• _EXERCISE DATA_

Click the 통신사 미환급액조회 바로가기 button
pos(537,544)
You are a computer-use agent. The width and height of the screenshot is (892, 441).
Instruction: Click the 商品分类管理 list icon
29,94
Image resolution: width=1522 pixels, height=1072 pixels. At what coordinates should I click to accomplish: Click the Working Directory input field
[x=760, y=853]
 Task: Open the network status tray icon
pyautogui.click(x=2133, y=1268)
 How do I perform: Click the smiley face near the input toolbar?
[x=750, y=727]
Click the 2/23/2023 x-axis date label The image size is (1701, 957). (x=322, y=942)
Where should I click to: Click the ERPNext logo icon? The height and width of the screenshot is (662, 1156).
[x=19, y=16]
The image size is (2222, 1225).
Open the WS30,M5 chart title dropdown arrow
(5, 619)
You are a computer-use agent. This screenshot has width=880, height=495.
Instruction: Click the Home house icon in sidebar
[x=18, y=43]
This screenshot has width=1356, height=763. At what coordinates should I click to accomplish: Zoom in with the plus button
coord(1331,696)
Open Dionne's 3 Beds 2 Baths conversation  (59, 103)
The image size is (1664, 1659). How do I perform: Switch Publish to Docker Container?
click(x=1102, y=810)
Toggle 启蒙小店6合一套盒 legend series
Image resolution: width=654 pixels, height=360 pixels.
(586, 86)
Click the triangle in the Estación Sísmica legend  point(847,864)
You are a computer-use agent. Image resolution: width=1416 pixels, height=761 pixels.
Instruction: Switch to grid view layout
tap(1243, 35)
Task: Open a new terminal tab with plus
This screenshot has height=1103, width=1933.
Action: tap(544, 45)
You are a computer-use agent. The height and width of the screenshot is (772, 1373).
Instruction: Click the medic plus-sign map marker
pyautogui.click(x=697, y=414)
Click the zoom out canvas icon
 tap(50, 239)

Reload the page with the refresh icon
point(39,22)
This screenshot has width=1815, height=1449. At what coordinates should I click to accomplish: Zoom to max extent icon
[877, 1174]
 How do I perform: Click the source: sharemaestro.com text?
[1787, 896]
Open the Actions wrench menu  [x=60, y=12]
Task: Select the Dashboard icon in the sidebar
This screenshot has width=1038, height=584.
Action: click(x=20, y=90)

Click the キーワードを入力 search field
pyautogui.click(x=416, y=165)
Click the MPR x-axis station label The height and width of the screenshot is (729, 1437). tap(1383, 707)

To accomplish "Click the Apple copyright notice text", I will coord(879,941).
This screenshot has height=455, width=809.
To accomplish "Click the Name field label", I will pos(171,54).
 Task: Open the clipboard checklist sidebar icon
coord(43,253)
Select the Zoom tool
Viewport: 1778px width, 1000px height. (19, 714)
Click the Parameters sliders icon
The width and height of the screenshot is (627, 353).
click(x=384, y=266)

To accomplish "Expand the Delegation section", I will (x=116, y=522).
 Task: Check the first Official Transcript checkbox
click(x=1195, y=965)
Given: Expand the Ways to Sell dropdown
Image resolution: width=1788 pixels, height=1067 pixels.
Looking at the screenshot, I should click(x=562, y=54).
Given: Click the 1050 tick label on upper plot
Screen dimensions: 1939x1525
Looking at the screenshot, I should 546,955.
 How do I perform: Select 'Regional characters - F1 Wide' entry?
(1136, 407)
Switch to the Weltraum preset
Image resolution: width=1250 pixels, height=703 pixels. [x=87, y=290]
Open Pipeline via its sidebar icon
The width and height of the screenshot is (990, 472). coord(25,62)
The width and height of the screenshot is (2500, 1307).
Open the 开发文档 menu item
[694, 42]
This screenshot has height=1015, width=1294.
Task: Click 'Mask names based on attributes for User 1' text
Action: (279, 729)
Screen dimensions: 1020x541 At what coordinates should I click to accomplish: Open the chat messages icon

• _EXERCISE DETAILS_
Collect every line above that contains the word "axis".

• _COMPLETED EXERCISE_
Click the 2/23/2023 x-axis date label The image size is (1701, 957). (x=322, y=942)
Click the MPR x-axis station label The height and width of the screenshot is (729, 1437). tap(1383, 707)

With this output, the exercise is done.